Um pastel de feijão. Estou
falar a sério, até um bolo trivial se tornou acontecimento digno de
registo, pelo menos do meu. A necessidade de fazer uma escritura levou-me a
Santarém, mesmo ao lado da Bijou, uma
das célebres pastelarias da cidade. Acabado o acto burocrático, não resisti e,
ao fim de mais de dois meses, comi um bolo de pastelaria, não dentro dela mas
sentado no velho largo do seminário, como se fora um hippie fora de tempo e de lugar. Fazer uma escritura também não
deixa de ser um assunto interessante. Parece uma reunião de um bando já com as
máscaras postas pronto para o assalto. Aquilo que é um encontro entre pessoas
de bem, mediado pelo representante da autoridade civil, que exercem a sua
vontade em comprar e vender tornou-se uma estranha mancomunação para onde se
vai disfarçado, temeroso, e de olhar desconfiado. O que um vírus faz às
relações sociais. Prevejo já uma avalanche de doutoramentos em Sociologia do
COVID-19, a que se hão-de juntar outros na Economia, na Psicologia e até na
Antropologia. Outro ritual novo e inusitado, também um óptimo campo de trabalho
para sociólogos e antropólogos, é a paragem numa estação de serviço de uma
auto-estrada para ir a uma casa de banho. Há agora todo um conjunto de licenças
a obter para se alcançar uma chave extraída de um sítio onde estava em
desinfecção, que logo se tem de devolver para ser de novo desinfectada. Não só
o mundo se tornou um lugar perigoso como um sítio onde haveremos todos de
enlouquecer, para gáudio dos psiquiatras e psicanalistas, que também não
estarão melhores do que os pacientes, mas têm mais experiência na arte do
disfarce. O que valeu fui o pastel de feijão, mesmo comido na rua, mesmo
transportando-me para o hippie que
nunca fui. Hoje é sexta-feira, dia 15 de Maio. Onde me encontro neste momento
há sol e ouvem-se pássaros, mas como tudo na vida também isso é passageiro. A
próxima vez hei-de comer uma bola de Berlim, mesmo que isso desencadeie uma
guerra com a balança ou me obrigue a uma declaração em favor do flower power. Até trautearei If you're going
to San Francisco / Be sure to wear some flowers in your hair.

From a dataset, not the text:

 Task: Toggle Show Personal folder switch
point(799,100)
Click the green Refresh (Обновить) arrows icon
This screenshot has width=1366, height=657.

Um pastel de feijão:) É coisa que não como há uns anos mas também sempre me agradaram, mais que as bolas de berlim, de cujo creme não gosto e embirro com aquele açúcar que têm por fora. Agora já o situo na lezíria:)
ResponderEliminarSempre achei que devia ter o Tejo por perto!
~CC~
Há bolas de Berlim sem creme, óptimas. Com creme é muito mais difícil encontrar. Quanto ao açúcar, nada a fazer faz parte como nas farturas.
EliminarSim, tenho a Tejo a uma dúzia de quilómetros, mas não vivo na zona da lezíria.